The three men, along with the Lobster Institute’s assistant director, Cathy Billings, met at the Seal Harbor town wharf on July 28 to deploy the first habitat mooring to come off the production line. The prototype mooring was donated to the town of Mount Desert and will be studied over the next three years by UMO scientists for its effectiveness as habitat.

Also on hand for the Seal Harbor gathering was Mount Desert harbormaster Shawn Murphy to accept the donation of the mooring, to be used to secure the town’s “no wake” buoy at the entrance of the harbor. Barge owners Matt Knox and Terry Johnson deployed the habitat mooring and took up the “no wake” buoy’s old granite block.

The first habitat mooring is a smooth concrete block that weighs 4,000 pounds. It is penetrated by tunnels and channels of various diameters.

“Normally, moorings are just smooth blocks of granite or concrete,” said Bricknell. “But with these enhanced habitat structures, we believe these moorings will support two or three adult and juvenile lobsters and, of course, the food animals that they need – small crabs, crustaceans, mollusks like mussels and small oysters.”

A graduate student from UMO will begin to study the effectiveness of the concept when he dives down to the mooring in a month or so, said Bricknell. The information collected over the next three years, he said, will inform the enhancement of future structures.

“The potential of these structures to be a standard mooring type is huge,” he said. “Looking around the harbor here, I can see several hundred buoys which are really just blocks of granite or blocks of concrete. And they work very well. But they don’t provide anything to the habitat. They probably remove something from the habitat, because they sit on the sediment and what was there is unavailable to animals.”

Research shows that about 15 percent of lobsters don’t have a home, which is usually a burrow, Bricknell said. These lobsters are vulnerable to predation and have less breeding success, he said. The new habitat mooring can potentially help with that situation, thus boosting the breeding population, he said.

The structures are potentially useful for other sea creatures and marine industries as well, Bricknell said. The structure, he said, has drawn interest from Maine’s aquaculture industry as a vehicle that could potentially enhance biodiversity around fish and shellfish farms.

The structure also has potential as a nursery for larval lobsters, he said.

“We can give larval lobsters a boost in life,” he said, “because we can adjust the apertures for tiny lobsters and give them an advantage in life over the first two or three years that they wouldn’t have if they were just put on the ocean floor, where they have to fight for habitat with all the rest of the lobsters out there. So we can put these in, seed them, and we should get much better survival with the seeded lobsters. So there are a lot of advantages to this – and they work quite well as a boat mooring, too.”

Information supplied =
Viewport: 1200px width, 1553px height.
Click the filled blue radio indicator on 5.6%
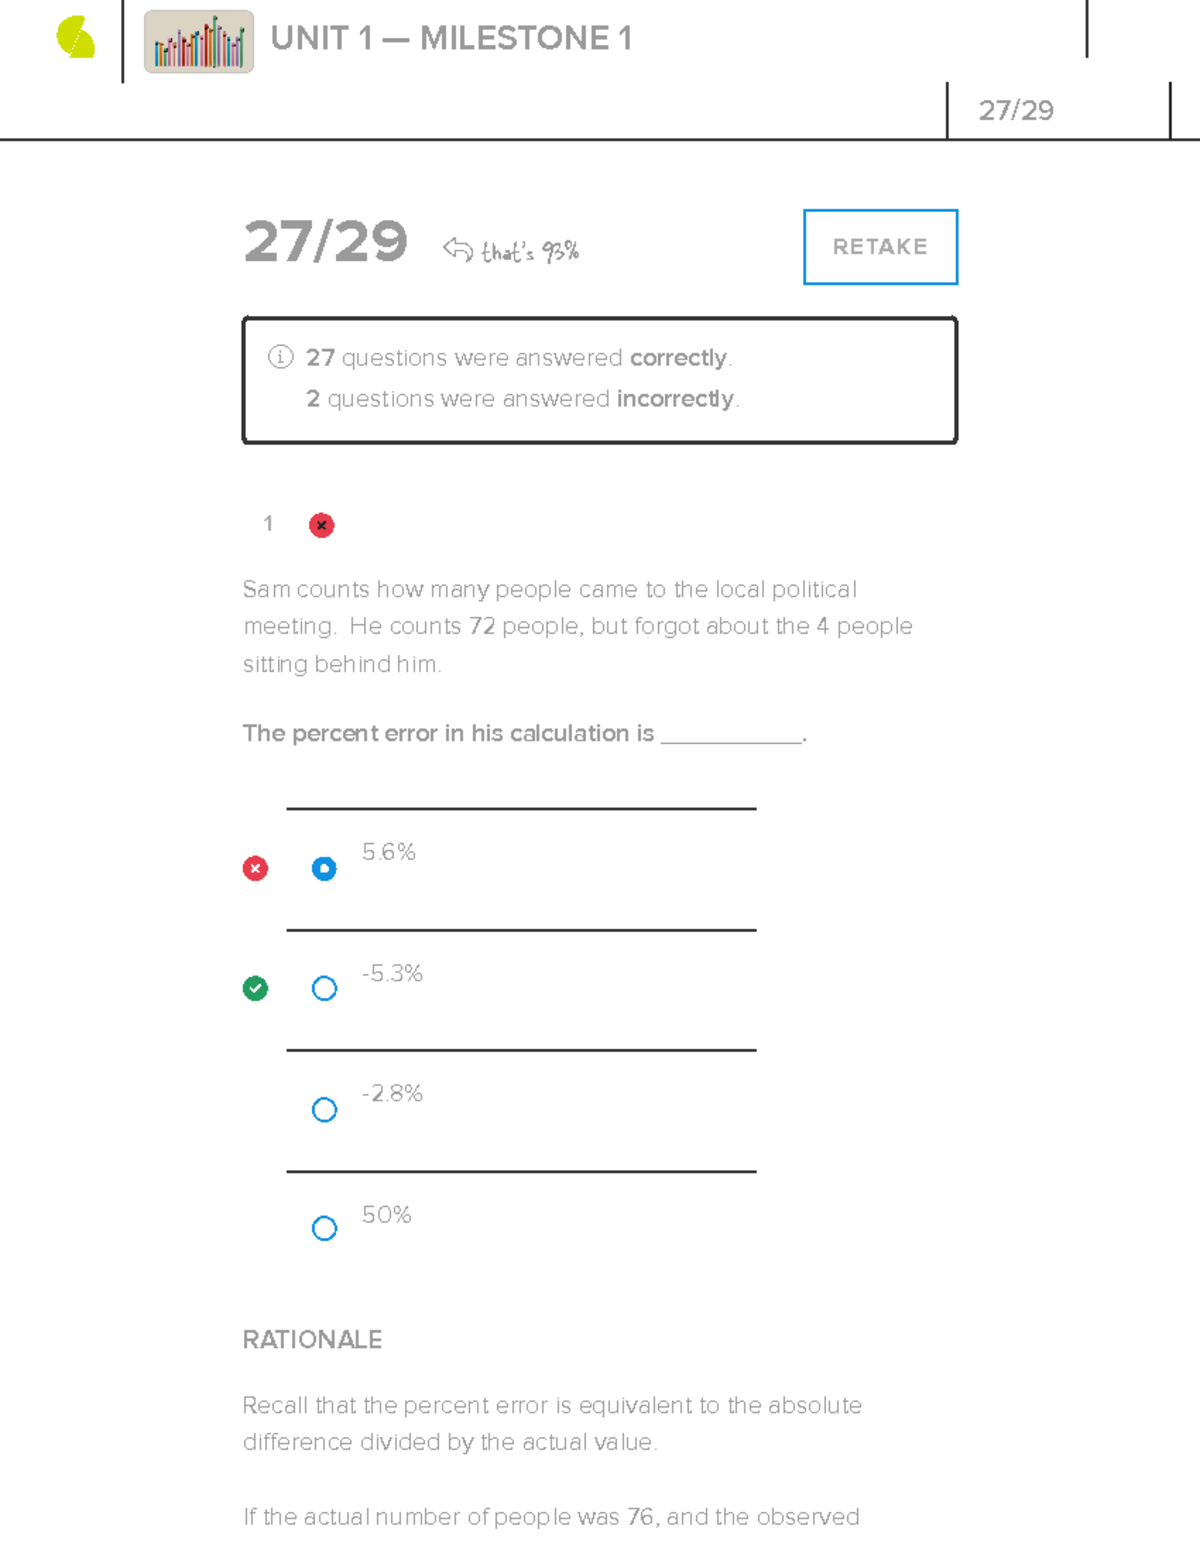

Problems =
a: Answer these questions from the article on the lobster habitat mooring, one line each:
(i) How much does the first habitat mooring weigh?
(ii) About what share of lobsters lack a home, according to research?
(iii) Who accepted the mooring on behalf of the town?
b: Reproduce the passage of the lobster mooring article starting at "Also on hand" and ending at "old granite block.", putting "stone anchor" in place of "granite block".
c: Carry on the article about the lobster habitat mooring from its final sentence.

Task results =
a:
(i) 4,000 pounds
(ii) About 15 percent
(iii) Mount Desert harbormaster Shawn Murphy

b:
Also on hand for the Seal Harbor gathering was Mount Desert harbormaster Shawn Murphy to accept the donation of the mooring, to be used to secure the town’s “no wake” buoy at the entrance of the harbor. Barge owners Matt Knox and Terry Johnson deployed the habitat mooring and took up the “no wake” buoy’s old stone anchor.

c:
The mooring can be modified to suit other types of sea creatures, he said. For example, a more open interior would be best suited to provide a nursery for juvenile urchins. The surface can be textured with, for example, crushed oyster shells, which makes an excellent substrate for juvenile oysters.

Hardison worked for several advertising agencies in New York City for many years before moving to upstate New York to pursue his lifelong interest in nature and the environment. He started a small company that manufactured and marketed bird feeders and garden-related products. A self-taught inventor, Hardison designed, patented and registered a number of bird- and garden-related products, which have been solid through a number of major retailers.

According to literature provided by Hardison, for the past five years, he has closely followed what he sees as “the convergence of three issues of national importance: climate change, energy transformation and food security.” The habitat mooring, the literature says, “speaks to each of these three issue.”

More specifically, he said in Seal Harbor, the buoy mooring is a small-scale version of a larger concept he has in mind for large habitat structures to use in conjunction with offshore wind turbines.

The size of the prototype structure, he said, was based on the advice of Hamilton Marine president Wayne Hamilton.

“It’s a good, general-duty size for inner harbor, Maine waters and harbors,” Hardison said.

The tooling for the 4,000-pound block can be used for structures ranging in size from 2,000 pounds to 6,500 pounds, he said.

“For an inner harbor mooring situation in that range, we hope that this will become an attractive alternative to a standard granite block,” he said. “It’s certainly priced competitively and it provides habitat features.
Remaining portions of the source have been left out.